Il duro lavoro di Bronisław Piłsudski fu abbreviato dalla grazia dopo la morte dello zar. Inizialmente si trasferì a Vladivostok, dove fu nominato curatore del museo dell’Amur Regional Research Society, anche se tornò comunque a Sakhalin. Nel 1902 il museo gli commissionò uno studio sul campo, i cui risultati inviò sotto forma di lettere. L’anno successivo, ha riesaminato le vite degli unici, non Sakhalin, ma Hokkaido.

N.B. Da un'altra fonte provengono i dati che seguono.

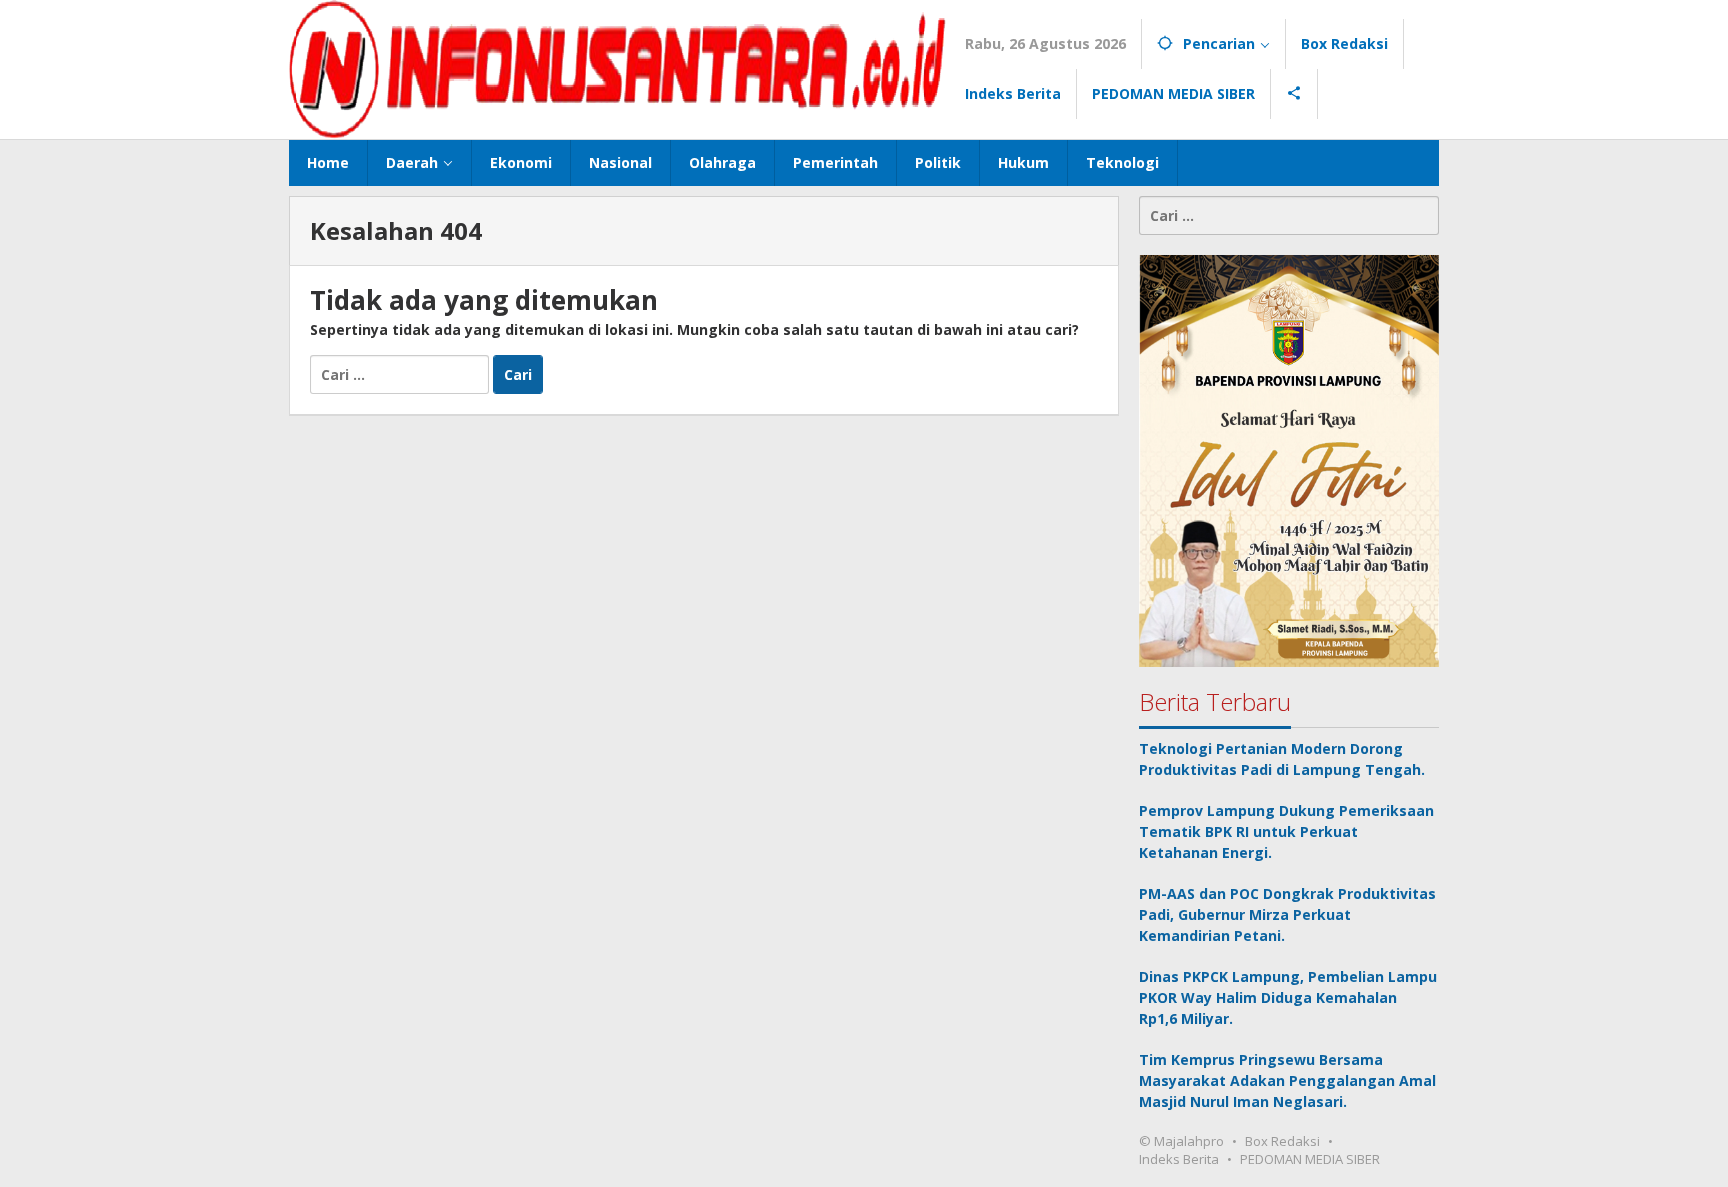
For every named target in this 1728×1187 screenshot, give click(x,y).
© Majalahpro (1181, 1140)
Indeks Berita (1179, 1158)
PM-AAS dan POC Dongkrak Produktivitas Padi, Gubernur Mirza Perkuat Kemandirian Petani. (1287, 913)
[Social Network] (1294, 94)
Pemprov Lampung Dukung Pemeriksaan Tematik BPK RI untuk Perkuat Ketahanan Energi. (1286, 830)
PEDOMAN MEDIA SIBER (1310, 1158)
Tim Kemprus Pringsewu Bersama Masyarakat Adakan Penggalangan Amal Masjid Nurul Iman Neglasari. (1287, 1079)
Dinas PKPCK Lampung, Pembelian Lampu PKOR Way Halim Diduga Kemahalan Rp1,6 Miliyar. (1288, 996)
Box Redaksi (1282, 1140)
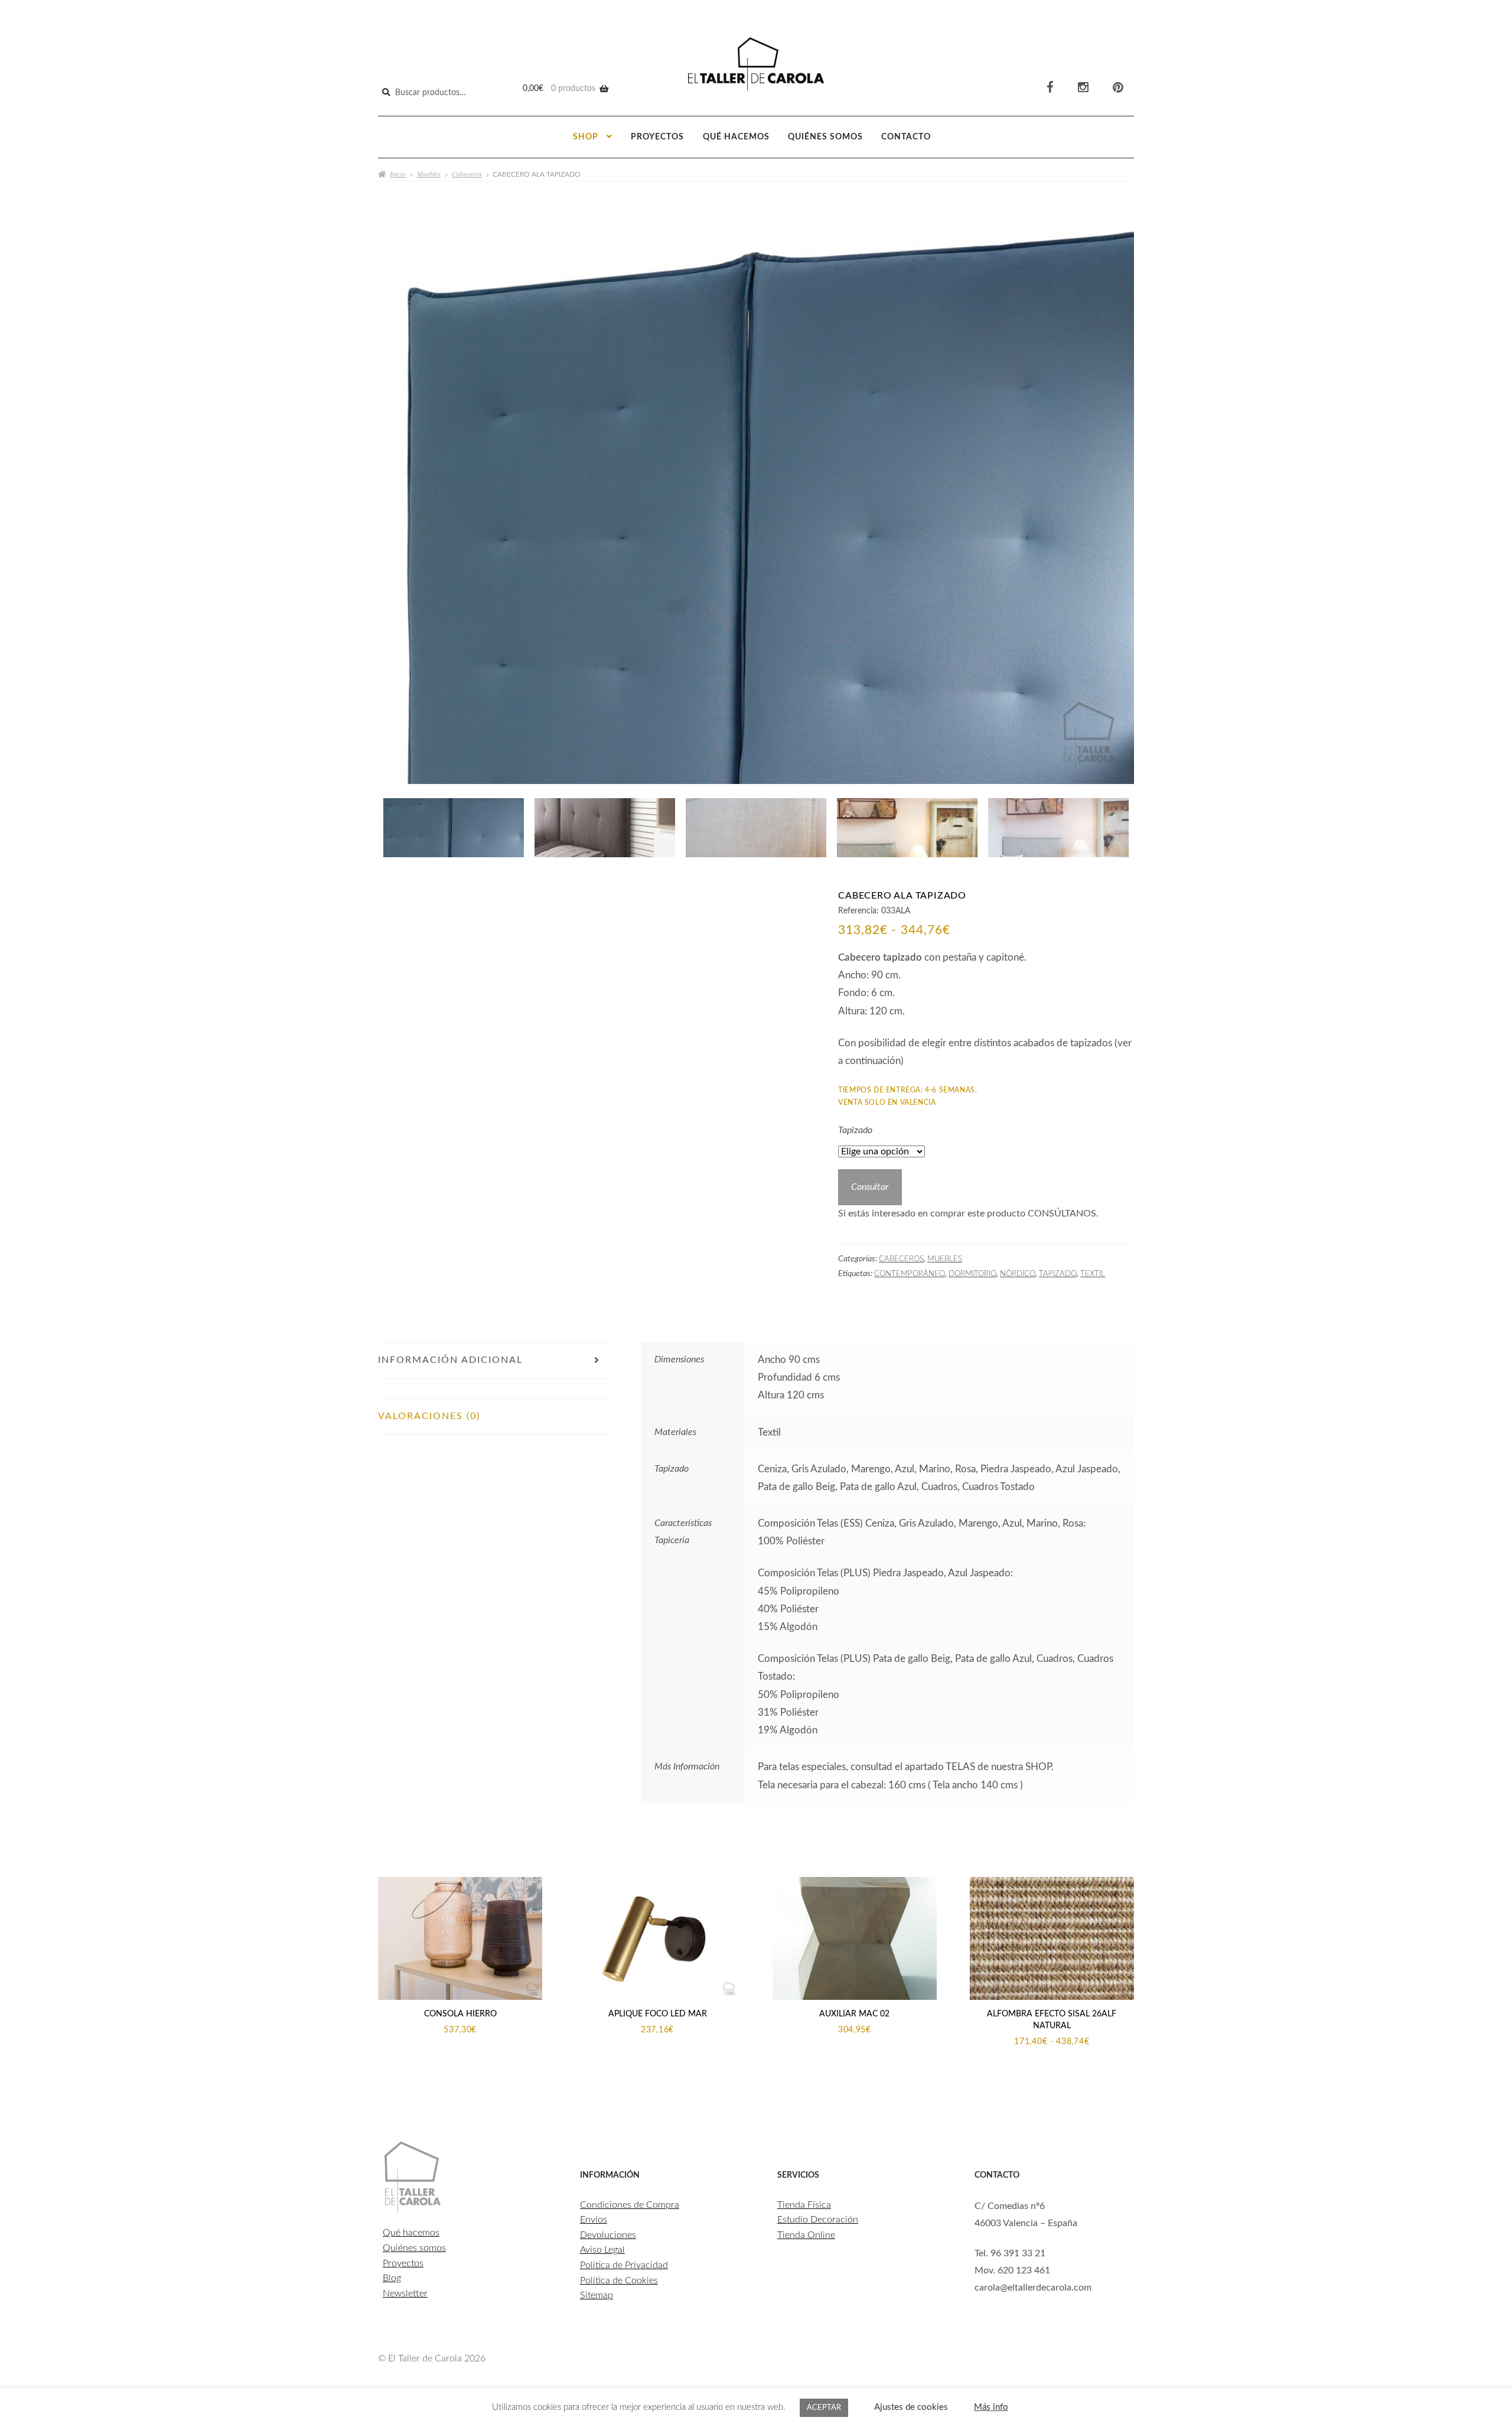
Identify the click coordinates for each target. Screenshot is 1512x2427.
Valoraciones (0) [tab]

Finì in Giappone, dove pubblicò Ainu in giapponese, fondò un club polacco-giapponese con l’autore Shimei Futabate e cercò ufficialmente di organizzare un aiuto per gli unici.

Durante la navigazione attraverso l’America, Piłsudski tornò in Polonia nel 1906, dove si stabilì prima a Cracovia e poi a Zakopane. Dopo lo scoppio della prima guerra mondiale, partì per la Svizzera e si unì all’indipendenza. Nel 1917 si ritrova a Parigi.

Bronisław Piłsudski morì il 17 maggio 1918 – morì nelle acque della Senna. Fu sepolto nel cimitero di Montmorency vicino a Parigi e ha anche una tomba simbolica nel cimitero di Pęksowy Brzyzek a Zakopane (PAP).